Post by rickb » Sun May 10, 2015 1:24 am

bedraggled wrote: Thanks, Rickb,

I have been a deflationist since 1982 and rates are playing out as I thought and with room to drop significantly.  Lately, though, things seem weird, at least to me, and I wonder what the future looks like just beyond the near term.  With China and Russia creating that bank thing in Asia, will that toss a wrench into the machine?

Thoughts, please.
Again, "Prediction is very difficult, especially about the future".

Current prices for all assets (not just long term bonds) reflect the entire market's consensus. If it was clear that any asset would inevitably go in the toilet tomorrow, it would already be in the toilet today.  If it was clear any asset would inevitably go to the moon tomorrow, it would already be close to the moon today.  The market is occasionally wrong and large "corrections" (mostly down) do happen, but even if you can determine a correction must come (meaning the market consensus is wrong) there's no good way to predict when it will happen.  If stocks are in a bubble and "everyone" knows it, stocks still might double before a correction happens (if everyone actually knew it, the correction would have happened already).

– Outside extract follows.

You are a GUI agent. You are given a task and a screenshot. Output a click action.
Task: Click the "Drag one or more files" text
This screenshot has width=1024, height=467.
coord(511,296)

The genius of Browne's PP is that you don't have to do any predictions.  25% of your assets are in stocks, whether pundits are saying stocks are currently high or low - and wherever they are today there's no way to tell whether they'll go higher or lower tomorrow.  25% of your assets are in long term bonds, again regardless of whether anyone says they're currently high or low (and again, there's no way to tell which way they'll go tomorrow).  Similarly gold.  You can spend every waking moment trying to outguess the market, but my guess is you won't.  Stop trying. 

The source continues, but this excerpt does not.